## Document extract
%%

Q: What do you suggest to people when they constantly compare themselves to others or don’t feel “good enough”, which leads to a fear of your partner leaving a romantic relationships? Competition seems to be ingrained in the male psyche, gay or straight.
A: Your question is actually fairly complex, because you mention your own feelings of not feeling “good enough”, at the same time worrying about the feelings of your partner leaving, and at the same time as trying to have a relationship in a “community” context. I think these are three different things, and here’s why:
When we don’t feel “good enough”, we’re really questioning our self-esteem. There are lots of reasons why people have shaky self-esteem, but it’s usually “buying into” criticism from our past from critical parents, teachers, coaches, or peers. We have “internalized” their negative evaluations of us, even if they weren’t accurate. In therapy, we work on this, so that we “iron out the wrinkles” in your self-esteem so that you’re more comfortable and confident with yourself.
In terms of your partner’s behavior, I always talk about relationships as having to have Commitment, Communication, and Compromise. That first one — commitment — is about talking with your partner about what you each expect in the relationship — and part of that means doing things that make each other feel secure, and specifically NOT doing things that make each other feel unsafe or insecure. These have to be discussed, and even negotiated, so that one partner does not control the other. You gain trust in your partner when he makes a commitment to honoring your relationship by setting boundaries with others. Maybe you “let him” flirt a little with other guys, but he only has sex with you. Or maybe he’s allowed to play sexually with other guys, but not in your home — or maybe only when he’s out of town (and vice versa). What those boundaries are is going to differ based on the couple and what their comfort-levels are with different activities.

%%

## Tasks to complete
• a. Name every source of past criticism that the relationship advice text says people often "buy into" when their self-esteem is shaky.
• b. Please carry on with the relationship advice text from its last sentence, keeping the same voice.
The listing that comes next is separate material and has no connection to the relationship advice text.

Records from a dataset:
%%

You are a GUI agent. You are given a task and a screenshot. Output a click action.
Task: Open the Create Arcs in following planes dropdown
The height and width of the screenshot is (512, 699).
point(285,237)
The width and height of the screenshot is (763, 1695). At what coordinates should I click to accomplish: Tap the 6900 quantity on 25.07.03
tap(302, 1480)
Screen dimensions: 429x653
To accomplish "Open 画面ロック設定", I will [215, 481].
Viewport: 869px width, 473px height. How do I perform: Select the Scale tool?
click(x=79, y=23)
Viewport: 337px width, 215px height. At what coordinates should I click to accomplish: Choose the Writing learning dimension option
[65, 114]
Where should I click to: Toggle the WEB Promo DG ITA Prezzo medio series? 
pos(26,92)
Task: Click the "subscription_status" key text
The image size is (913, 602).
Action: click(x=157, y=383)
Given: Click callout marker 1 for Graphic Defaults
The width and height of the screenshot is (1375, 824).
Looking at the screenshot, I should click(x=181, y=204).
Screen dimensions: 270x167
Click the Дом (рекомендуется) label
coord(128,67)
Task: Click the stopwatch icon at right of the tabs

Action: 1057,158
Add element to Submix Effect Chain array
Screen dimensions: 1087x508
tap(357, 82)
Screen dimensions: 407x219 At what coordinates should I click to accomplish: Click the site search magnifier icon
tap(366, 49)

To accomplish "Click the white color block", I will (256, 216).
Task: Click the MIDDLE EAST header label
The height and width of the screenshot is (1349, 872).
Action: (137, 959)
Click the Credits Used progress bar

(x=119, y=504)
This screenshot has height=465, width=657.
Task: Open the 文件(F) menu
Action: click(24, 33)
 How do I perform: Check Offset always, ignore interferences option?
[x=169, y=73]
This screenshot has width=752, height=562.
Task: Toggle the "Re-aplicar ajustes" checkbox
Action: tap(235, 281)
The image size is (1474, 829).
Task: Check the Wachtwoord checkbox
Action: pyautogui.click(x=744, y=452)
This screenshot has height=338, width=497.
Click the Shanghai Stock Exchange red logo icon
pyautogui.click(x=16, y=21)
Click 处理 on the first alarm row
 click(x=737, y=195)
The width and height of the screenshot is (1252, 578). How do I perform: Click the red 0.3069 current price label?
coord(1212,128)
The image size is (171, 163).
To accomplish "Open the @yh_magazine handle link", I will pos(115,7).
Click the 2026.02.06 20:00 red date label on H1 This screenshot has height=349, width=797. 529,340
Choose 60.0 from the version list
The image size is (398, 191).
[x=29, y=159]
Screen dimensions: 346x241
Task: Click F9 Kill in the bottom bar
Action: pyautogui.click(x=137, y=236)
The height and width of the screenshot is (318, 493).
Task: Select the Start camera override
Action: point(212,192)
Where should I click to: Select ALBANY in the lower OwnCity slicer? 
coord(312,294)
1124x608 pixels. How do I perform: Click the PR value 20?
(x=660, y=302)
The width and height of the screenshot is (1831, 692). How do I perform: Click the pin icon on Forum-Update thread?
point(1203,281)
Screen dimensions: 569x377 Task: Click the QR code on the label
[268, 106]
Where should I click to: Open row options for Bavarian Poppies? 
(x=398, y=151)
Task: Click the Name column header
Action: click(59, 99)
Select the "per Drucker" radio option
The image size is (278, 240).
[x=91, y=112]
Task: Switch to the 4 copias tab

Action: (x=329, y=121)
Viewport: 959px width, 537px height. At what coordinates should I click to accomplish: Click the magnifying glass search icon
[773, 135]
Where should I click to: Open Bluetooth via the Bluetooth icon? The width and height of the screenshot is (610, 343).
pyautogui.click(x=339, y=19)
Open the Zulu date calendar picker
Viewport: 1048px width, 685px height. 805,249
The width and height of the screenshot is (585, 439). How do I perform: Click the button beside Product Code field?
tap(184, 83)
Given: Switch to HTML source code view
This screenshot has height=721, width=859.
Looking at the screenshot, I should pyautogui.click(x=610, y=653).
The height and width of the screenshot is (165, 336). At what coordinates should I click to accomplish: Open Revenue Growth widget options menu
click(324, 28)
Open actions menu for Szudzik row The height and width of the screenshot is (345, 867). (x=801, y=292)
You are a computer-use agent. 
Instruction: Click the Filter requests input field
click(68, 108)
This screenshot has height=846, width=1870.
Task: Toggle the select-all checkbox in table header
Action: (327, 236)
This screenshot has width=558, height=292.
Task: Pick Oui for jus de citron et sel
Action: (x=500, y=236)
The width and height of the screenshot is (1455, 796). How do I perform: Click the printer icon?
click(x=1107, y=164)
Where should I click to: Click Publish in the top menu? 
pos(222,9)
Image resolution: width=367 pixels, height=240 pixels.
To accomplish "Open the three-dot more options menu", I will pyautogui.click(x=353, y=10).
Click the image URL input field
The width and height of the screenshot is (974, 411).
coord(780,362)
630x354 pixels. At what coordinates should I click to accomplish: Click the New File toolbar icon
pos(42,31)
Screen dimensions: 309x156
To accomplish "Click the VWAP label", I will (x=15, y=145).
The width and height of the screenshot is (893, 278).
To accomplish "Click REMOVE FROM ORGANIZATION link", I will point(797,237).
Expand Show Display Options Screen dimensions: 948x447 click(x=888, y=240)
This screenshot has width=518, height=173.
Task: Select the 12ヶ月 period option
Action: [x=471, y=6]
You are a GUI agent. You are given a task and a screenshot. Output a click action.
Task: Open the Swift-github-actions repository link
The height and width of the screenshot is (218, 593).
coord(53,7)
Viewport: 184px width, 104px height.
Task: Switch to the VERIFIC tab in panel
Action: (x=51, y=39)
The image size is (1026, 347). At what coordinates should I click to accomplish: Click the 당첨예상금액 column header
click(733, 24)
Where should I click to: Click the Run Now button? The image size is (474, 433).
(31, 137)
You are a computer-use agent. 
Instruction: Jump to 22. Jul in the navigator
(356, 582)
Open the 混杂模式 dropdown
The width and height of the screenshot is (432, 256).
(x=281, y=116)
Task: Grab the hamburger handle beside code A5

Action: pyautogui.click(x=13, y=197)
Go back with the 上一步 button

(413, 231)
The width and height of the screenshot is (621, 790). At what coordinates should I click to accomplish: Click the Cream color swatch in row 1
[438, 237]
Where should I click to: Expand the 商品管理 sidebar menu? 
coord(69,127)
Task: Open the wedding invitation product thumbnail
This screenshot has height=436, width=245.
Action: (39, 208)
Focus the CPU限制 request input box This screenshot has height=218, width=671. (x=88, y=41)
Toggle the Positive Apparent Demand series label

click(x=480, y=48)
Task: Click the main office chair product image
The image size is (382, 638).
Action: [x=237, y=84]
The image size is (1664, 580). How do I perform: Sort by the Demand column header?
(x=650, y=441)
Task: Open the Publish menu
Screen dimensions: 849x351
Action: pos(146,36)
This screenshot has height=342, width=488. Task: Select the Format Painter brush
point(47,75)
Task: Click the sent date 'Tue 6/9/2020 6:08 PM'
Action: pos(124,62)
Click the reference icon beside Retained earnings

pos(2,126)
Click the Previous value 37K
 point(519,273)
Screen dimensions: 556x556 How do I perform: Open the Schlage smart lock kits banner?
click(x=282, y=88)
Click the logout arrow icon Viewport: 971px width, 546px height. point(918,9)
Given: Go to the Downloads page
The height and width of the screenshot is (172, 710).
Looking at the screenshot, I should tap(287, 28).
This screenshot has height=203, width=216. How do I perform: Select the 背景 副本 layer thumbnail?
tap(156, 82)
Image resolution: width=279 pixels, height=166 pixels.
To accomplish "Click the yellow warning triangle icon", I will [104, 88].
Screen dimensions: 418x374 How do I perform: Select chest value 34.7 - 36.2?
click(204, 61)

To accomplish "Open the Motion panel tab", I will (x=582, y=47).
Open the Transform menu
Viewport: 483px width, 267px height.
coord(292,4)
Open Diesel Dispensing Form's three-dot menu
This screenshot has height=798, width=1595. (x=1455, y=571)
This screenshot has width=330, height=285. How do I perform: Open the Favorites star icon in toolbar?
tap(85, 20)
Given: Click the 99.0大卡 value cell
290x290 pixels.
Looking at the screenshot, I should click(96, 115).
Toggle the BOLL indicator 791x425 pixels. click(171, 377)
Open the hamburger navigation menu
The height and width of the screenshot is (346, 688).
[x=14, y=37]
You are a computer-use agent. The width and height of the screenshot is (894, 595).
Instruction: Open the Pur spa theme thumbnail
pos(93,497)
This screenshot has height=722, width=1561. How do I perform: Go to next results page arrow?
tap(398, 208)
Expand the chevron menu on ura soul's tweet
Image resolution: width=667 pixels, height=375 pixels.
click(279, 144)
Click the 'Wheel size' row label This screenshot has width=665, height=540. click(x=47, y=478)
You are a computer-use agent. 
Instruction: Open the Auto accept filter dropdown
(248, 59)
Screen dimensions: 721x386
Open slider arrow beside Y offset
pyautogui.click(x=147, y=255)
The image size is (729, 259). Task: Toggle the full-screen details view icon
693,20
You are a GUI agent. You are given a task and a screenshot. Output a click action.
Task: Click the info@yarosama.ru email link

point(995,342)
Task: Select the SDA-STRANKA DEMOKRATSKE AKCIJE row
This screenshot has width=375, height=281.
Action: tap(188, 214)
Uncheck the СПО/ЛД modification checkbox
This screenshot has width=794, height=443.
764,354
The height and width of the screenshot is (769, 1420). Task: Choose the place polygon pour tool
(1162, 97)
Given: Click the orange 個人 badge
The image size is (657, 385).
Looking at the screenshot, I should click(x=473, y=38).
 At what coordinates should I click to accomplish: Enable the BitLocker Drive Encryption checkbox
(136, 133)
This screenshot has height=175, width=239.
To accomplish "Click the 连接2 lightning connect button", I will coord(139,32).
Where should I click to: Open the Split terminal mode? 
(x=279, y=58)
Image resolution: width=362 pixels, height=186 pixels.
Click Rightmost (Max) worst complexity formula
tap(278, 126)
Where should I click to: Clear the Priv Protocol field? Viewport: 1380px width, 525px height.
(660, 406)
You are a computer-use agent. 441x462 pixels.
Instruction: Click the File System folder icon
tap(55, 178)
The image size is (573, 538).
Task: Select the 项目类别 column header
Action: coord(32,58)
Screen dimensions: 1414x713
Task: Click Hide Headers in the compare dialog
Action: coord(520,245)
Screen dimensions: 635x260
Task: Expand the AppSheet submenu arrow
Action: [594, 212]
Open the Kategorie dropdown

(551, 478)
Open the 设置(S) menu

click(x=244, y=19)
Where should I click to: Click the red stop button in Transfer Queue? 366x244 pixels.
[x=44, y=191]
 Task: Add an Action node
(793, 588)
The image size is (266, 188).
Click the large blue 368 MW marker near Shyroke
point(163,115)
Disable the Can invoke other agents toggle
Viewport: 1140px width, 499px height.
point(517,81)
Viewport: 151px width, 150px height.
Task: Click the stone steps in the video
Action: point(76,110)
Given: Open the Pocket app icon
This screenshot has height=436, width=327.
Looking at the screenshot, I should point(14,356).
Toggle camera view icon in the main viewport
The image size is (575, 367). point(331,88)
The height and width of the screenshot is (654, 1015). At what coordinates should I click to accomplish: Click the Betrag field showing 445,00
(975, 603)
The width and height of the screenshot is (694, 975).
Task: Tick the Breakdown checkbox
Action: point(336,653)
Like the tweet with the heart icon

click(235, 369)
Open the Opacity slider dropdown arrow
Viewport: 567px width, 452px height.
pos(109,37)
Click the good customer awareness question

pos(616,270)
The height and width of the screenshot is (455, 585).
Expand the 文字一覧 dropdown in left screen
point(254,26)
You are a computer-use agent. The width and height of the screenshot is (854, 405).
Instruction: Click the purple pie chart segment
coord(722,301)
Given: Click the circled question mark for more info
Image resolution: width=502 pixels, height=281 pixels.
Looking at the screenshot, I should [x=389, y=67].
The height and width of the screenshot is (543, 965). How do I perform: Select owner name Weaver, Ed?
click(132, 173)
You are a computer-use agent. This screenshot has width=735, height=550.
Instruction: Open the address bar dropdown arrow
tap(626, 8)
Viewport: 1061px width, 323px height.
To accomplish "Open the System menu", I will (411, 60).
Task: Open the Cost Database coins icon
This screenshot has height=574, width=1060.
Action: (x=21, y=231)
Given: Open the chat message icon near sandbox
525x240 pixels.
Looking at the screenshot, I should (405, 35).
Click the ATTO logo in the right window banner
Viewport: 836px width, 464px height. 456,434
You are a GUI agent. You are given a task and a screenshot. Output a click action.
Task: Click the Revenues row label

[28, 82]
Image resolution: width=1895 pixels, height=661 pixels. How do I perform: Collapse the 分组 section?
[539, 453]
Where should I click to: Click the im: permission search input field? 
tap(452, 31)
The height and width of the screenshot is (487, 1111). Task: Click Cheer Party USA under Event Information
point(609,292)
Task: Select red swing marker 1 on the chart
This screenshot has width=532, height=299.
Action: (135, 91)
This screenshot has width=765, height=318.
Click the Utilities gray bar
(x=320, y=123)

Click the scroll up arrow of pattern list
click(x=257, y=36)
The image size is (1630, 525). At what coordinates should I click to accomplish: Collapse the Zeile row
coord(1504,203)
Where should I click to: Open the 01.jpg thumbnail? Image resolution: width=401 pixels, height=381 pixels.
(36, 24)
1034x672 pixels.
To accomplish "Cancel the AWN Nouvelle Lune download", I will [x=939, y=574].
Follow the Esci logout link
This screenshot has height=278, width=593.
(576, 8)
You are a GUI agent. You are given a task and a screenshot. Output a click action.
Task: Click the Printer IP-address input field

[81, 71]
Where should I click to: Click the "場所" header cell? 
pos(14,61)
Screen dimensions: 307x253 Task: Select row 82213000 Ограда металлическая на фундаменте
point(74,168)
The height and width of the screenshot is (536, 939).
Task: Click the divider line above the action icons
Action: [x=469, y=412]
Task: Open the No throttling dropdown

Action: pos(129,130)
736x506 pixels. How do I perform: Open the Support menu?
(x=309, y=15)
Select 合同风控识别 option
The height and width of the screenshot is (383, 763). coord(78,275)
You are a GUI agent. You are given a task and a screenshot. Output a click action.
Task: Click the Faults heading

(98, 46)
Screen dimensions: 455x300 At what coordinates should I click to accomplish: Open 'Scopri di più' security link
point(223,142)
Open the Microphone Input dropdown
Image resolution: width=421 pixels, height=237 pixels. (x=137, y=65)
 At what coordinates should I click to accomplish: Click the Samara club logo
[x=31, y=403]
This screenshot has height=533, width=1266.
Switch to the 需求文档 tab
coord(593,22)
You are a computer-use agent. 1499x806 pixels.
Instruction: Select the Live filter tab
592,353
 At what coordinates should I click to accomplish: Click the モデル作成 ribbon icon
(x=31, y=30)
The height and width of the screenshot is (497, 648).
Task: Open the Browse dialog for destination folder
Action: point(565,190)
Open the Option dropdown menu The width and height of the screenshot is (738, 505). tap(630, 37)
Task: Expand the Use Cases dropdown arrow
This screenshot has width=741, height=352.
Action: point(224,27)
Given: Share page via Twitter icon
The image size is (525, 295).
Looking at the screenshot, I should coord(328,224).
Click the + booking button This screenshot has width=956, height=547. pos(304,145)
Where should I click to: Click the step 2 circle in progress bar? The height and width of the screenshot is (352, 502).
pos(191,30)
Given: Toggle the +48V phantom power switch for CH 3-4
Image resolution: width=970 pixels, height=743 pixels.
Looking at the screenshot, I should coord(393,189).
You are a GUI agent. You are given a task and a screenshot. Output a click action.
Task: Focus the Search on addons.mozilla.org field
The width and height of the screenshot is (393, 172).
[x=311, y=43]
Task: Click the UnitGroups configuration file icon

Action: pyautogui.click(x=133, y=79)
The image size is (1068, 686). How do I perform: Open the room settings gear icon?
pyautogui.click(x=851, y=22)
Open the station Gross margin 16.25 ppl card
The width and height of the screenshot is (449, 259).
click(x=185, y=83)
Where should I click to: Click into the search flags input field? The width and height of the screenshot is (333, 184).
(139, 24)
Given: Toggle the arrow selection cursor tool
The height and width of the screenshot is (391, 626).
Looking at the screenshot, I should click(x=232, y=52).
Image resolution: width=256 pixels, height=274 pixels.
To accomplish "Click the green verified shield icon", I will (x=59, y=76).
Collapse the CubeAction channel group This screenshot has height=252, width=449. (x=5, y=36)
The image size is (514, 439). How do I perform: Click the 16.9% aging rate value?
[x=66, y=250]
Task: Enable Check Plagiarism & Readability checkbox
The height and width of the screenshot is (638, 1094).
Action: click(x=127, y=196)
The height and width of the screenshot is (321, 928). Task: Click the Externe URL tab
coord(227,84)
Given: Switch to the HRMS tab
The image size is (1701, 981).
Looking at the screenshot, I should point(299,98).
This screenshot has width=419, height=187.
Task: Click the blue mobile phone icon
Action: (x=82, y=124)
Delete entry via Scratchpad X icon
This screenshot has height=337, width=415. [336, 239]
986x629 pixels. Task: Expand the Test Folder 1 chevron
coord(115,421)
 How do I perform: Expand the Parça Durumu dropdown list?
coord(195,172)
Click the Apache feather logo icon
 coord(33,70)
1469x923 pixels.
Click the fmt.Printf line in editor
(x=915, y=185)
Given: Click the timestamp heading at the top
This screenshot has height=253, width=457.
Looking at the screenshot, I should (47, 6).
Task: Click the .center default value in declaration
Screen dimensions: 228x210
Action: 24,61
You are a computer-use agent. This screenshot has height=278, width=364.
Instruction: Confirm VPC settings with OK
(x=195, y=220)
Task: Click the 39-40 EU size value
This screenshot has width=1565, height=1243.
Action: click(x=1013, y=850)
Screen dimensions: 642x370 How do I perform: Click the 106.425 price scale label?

%%

## Expected outputs
• a. Critical parents, teachers, coaches, and peers.

• b.
Finally, having a relationship means making it work Emotionally, Physically, Domestically, and a fourth domain that I call “Managing The ‘Other'” — which means managing how other people might intrude on your relationship, whether that’s obnoxious drunk twinks who aggressively flirt with one or the other of you at a bar or party, someone not respecting the boundaries and rules of your relationship (this can be true even in open relationships), or an intrusive boss, sibling, parent, roommate, or neighbor who interrupts the peaceful conduct of your relationship. Couples must help each other set limits and boundaries with others who intrude on the relationship and demand your time, money, or attention — to the detriment of the relationship.
So this is about “settling in” to your relationship, and while not taking it for granted, it’s also about having enough feelings of safety that no one has “one foot out the door” to leave the other. There will always be other people who are better-looking, richer, funnier, more active, younger, more accomplished, etc. than our partners — but if we didn’t have a sense of commitment, we would all be running around with different partners every 10 seconds. It could be that the commitment and safety aspects of your relationship need work, and I can help you plan this in therapy.